I'm quite new to R but I have a question. I have a dataset(with a length of 1593 obs) that includes a character type variable that has several strings inside and a factor variable with 2 levels -0 and 1- corresponding to each string. In order to create a classification, I want to divide 75% of this dataset as test and 25% as training samples but I also want to have the same proportion of 0s in both of the test and training samples. Are there any ways to do this?

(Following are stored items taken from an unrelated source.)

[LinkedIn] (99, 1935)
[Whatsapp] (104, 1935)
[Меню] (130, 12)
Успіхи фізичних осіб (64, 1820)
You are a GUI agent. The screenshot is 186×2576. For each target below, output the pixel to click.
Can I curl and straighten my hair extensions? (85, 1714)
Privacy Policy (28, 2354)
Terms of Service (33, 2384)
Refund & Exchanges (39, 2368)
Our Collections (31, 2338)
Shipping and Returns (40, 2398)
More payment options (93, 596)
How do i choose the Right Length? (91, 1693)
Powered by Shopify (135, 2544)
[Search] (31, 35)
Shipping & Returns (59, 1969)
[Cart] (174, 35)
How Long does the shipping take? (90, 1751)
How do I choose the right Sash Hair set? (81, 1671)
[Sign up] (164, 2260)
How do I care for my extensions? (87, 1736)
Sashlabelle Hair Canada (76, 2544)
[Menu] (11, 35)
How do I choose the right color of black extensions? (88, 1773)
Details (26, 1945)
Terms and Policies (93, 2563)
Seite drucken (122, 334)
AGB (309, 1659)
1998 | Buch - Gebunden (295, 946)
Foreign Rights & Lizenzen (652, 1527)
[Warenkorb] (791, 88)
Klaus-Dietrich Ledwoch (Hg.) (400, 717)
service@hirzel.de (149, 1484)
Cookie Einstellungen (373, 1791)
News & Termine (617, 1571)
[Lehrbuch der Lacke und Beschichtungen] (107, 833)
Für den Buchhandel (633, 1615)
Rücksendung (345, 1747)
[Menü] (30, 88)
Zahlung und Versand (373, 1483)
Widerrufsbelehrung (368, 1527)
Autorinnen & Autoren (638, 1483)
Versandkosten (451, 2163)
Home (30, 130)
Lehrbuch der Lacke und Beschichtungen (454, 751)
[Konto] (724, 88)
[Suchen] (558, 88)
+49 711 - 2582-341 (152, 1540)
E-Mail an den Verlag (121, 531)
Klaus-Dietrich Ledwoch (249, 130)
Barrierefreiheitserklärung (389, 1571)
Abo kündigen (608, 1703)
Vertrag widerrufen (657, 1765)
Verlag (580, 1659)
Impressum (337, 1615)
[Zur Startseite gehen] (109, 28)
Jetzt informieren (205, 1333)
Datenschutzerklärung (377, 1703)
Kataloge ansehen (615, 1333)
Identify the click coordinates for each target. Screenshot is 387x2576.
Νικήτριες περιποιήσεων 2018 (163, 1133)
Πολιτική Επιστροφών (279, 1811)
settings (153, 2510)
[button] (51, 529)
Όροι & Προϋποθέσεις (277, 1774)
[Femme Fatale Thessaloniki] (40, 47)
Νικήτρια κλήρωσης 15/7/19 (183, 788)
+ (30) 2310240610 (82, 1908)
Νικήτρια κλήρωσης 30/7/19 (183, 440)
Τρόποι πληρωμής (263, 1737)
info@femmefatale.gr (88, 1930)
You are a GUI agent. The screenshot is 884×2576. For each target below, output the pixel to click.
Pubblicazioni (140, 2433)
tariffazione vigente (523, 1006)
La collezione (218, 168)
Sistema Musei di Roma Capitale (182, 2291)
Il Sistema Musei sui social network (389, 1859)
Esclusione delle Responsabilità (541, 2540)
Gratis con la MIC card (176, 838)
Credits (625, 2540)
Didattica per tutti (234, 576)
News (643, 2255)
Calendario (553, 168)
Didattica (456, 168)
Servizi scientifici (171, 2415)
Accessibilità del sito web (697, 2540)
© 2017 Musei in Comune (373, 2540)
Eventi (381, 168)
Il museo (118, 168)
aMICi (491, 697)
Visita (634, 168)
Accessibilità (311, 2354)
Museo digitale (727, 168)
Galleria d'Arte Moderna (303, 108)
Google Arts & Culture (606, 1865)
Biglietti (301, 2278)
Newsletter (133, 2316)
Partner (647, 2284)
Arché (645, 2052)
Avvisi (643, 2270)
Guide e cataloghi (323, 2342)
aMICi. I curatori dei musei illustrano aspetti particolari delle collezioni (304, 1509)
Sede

here is the structure of my dataset
data.frame': 1593 obs. of 6 variables:
$ match_id: int 0 0 0 0 0 0 0 0 0 0 ...
$ Binary : Factor w/ 2 levels "0","1": 1 1 1 1 1 1 1 1 1 2 ...
$ key : chr "force it" "space created" "hah" "ez 500" ...
Note: I am actually following the codes from the book "Machine Learning with R" by Brett Lantz and applying them to my dataset. The part that I want to achieve in my dataset is this part from the book :
To confirm that the subsets are representative of the complete set of SMS data, let's
compare the proportion of spam in the training and test data frames:
> prop.table(table(sms_raw_train$type))
ham spam
0.8647158 0.1352842
> prop.table(table(sms_raw_test$type))
ham spam
0.8683453 0.1316547
Both the training data and test data contain about 13 percent spam. This suggests
that the spam messages were divided evenly between the two datasets.
thanks for any help
The createDataPartition()
function from the caret package is typically used for this purpose, e.g.
library(caret)
set.seed(300)
trainIndex <- createDataPartition(iris$Species, p = .75,
list = FALSE,
times = 1)
irisTrain <- iris[ trainIndex,]
irisTest <- iris[-trainIndex,]
str(irisTrain)
>'data.frame': 114 obs. of 5 variables:
> $ Sepal.Length: num 5.1 4.9 4.7 5 5.4 4.6 5 4.4 5.4 4.8 ...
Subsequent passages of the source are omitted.